Молчание. Ушла, а он и не услышал. Пусть её. Зачем, бишь, он звал? Не вспомнить. Спросонья, должно быть.
Полковник, кряхтя, встал, подошёл к широкому окну. Солнце. Тепло. Тихо.
Да, припомнил он, погрома ждут.
Поморщился. Это, разумеется, мракобесие. Впрочем, они сами виноваты.
Даже здесь, в чистом районе, – тоже уже они. И если бы просто здесь – так нет, прямо над головой. Ах, какое неприятное соседство…
Рабинович Рувим Исаевич, коммерсант. На вид совершенно приличный господин. Одевается со вкусом, говорит по-русски без малейшего акцента. Даже по-французски изъясняется, полковник слышал, причём – свободно изъясняется.
И семья господина Рабиновича: жена – эдакая гран-дама, семеро детей, все чистенькие и вежливые, достаток, воспитание и образование очевидны. По средам салоны у них – музицируют…
Отчего же, думал полковник, они так неприятны? Даже более неприятны, чем те, в прибазарных кварталах? А оттого, отвечал он сам себе, что те хотя бы естественны в своей собственной среде, пусть и чуждой ему, полковнику, чуждой России, а эти похожи на своих. Тем и более неприятны, что – маскируются.
Вот Рабинович всегда шляпу приподнимает, когда они встречаются, а полковник не может себя заставить отвечать – молча отворачивается…
Однако погром – это слишком. Впрочем, сюда, в чистый район, погромщиков не допустят. А там – не моё дело, решил полковник.

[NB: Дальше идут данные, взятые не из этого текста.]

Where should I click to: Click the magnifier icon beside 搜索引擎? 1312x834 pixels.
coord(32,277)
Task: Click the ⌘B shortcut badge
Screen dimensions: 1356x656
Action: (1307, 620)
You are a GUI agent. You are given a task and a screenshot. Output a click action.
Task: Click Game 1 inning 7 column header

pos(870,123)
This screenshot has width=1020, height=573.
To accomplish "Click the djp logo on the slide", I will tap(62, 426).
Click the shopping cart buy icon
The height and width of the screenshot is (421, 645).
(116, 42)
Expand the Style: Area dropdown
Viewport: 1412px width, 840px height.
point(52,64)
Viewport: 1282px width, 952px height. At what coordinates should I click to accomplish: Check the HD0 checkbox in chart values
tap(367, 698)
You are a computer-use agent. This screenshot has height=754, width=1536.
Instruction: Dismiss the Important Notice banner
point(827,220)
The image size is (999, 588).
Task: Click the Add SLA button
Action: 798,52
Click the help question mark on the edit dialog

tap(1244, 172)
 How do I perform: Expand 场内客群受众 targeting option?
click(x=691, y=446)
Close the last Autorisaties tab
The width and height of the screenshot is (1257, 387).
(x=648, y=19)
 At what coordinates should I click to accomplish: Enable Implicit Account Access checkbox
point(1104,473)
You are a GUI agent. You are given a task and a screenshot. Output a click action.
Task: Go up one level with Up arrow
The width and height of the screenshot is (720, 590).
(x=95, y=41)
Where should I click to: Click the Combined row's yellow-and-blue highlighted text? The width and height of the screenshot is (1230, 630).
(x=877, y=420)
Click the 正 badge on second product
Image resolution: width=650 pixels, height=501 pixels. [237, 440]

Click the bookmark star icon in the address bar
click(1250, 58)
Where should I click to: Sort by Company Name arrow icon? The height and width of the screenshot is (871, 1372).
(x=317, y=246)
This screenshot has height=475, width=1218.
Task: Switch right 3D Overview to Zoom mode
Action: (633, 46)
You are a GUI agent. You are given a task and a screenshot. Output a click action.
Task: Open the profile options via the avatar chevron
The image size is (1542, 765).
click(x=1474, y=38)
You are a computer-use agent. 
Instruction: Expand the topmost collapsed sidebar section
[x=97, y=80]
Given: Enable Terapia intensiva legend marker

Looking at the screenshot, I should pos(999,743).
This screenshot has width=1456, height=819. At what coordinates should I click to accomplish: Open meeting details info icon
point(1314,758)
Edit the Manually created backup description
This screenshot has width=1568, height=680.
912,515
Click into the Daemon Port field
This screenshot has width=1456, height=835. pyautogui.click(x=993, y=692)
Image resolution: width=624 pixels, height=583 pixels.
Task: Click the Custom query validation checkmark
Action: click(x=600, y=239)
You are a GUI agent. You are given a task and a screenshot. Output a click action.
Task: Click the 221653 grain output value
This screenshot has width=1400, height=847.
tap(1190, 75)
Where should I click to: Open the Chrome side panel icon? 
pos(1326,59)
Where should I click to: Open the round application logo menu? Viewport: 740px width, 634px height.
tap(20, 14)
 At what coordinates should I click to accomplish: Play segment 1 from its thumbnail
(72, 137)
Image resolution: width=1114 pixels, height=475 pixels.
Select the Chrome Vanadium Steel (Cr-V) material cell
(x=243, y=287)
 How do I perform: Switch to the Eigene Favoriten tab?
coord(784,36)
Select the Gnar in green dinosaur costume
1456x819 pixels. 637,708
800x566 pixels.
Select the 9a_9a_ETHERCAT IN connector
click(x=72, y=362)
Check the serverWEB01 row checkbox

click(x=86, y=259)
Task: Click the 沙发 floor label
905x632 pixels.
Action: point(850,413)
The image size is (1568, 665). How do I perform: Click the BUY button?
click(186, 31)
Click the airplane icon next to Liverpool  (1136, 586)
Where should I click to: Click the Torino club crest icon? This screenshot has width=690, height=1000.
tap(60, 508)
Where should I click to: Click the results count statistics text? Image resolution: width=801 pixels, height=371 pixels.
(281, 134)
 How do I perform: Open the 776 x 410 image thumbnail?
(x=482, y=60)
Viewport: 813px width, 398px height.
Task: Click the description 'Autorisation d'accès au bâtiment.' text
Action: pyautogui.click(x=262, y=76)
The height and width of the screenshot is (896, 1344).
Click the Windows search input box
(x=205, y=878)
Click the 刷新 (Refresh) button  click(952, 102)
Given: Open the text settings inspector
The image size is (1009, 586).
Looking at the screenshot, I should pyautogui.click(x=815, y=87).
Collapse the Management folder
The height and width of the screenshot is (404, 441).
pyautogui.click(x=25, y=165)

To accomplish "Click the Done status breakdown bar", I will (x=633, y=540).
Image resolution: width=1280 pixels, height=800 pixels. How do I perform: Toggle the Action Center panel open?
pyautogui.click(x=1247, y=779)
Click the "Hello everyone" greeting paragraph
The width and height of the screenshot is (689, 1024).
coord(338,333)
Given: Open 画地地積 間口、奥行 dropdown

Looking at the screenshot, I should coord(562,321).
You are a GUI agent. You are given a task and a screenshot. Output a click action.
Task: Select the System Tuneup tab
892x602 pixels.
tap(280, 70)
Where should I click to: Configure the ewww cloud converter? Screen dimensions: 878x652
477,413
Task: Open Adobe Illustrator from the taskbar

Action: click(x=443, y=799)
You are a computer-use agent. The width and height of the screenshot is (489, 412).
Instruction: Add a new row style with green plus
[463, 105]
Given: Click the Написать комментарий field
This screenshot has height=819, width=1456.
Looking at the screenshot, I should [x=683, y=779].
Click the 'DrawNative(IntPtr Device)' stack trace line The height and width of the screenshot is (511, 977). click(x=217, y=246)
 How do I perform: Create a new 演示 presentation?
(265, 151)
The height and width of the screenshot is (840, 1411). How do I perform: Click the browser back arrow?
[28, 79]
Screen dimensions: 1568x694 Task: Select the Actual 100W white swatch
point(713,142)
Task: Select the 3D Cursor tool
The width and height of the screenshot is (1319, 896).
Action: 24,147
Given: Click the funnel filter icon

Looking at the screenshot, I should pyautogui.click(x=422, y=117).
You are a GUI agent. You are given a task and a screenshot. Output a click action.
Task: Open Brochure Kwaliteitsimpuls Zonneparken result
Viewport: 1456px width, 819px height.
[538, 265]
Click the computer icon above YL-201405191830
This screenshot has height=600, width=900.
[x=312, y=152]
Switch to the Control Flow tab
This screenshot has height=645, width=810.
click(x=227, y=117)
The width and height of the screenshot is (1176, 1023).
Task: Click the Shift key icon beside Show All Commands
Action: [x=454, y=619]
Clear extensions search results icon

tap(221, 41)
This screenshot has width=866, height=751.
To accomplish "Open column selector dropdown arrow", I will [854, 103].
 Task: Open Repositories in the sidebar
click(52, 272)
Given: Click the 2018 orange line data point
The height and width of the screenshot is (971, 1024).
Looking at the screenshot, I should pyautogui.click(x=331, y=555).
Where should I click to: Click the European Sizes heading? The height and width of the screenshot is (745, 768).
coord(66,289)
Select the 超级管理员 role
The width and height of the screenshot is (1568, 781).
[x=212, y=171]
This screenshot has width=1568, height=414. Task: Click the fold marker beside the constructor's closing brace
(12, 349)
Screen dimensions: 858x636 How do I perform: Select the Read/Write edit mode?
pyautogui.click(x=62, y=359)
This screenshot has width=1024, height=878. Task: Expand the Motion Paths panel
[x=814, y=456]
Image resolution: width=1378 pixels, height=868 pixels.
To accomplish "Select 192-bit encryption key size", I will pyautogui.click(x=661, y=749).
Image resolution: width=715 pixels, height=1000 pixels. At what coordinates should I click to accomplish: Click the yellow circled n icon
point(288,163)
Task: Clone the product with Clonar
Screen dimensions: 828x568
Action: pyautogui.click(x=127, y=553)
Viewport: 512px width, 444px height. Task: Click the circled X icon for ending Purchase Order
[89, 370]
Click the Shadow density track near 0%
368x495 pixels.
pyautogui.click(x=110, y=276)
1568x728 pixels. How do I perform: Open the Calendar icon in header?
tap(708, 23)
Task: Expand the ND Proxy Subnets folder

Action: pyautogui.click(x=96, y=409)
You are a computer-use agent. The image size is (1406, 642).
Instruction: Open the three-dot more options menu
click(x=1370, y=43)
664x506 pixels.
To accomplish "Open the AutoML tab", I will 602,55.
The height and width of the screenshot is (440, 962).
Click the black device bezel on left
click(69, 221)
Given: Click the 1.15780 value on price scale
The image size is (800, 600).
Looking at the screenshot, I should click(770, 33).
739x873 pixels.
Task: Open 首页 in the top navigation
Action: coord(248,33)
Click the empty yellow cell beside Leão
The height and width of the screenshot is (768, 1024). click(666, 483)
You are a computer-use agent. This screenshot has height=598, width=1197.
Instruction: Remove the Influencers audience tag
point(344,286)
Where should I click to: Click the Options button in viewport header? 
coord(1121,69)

Пятилетняя Люся боялась. Причин бояться было две. Во-первых, она, улучив момент, тайком прошмыгнула в столовую ещё до завтрака и дотянулась до вазочки с маслом, которое подавалось только для папы. Масло от Малаховского, из молока вчерашнего удоя. Мама говорила, что они состоятельные, но не настолько, чтобы позволять себе такое дорогое масло всей семьёй. Это только для папы, и трогать это масло ка-те-го-ри-че-ски запрещено. Завтра – пожалуйста, а сегодня – ка-те-го-ри-че-ски.
А Люся не удержалась и два раза сунула палец в вазочку. Вку-у-усно! Но страшно. Конечно, она пригладила поверхность масла, но ведь нехорошо поступила… Бог не накажет, никакого бога нет, папа давно объяснил: ни того, который носит большую белую бороду и сидит на облаке, ни того, который считается невидимым, это всё предрассудки и невежество. Бога нет, но есть совесть, и если дурно поступишь, то совесть будет мучить тебя.
Люся знала, что поступила дурно, и боялась, что совесть будет её мучить.
Во-вторых, брат Борис, тоже тайком, поведал ей, что будут громить жидов. Жиды против царя, и за это их будут громить. «Как против царя?» – ужаснулась Люся. «Злоумышляют», – таинственно ответил Борис. «А громить как?» – спросила Люся. «Палками, – Борис понизил голос. – Дубинами. Даже железными. Но ты не бойся, – добавил он. – Мы раньше тоже были жиды, а теперь не стали».
Люся не поняла, как это раньше были. Она не помнила, чтобы папа или мама, или кто-нибудь из братьев и сестёр раньше был жид.
Но всё равно боялась. Тем более Борис взял с неё страшную клятву ничего никому не говорить.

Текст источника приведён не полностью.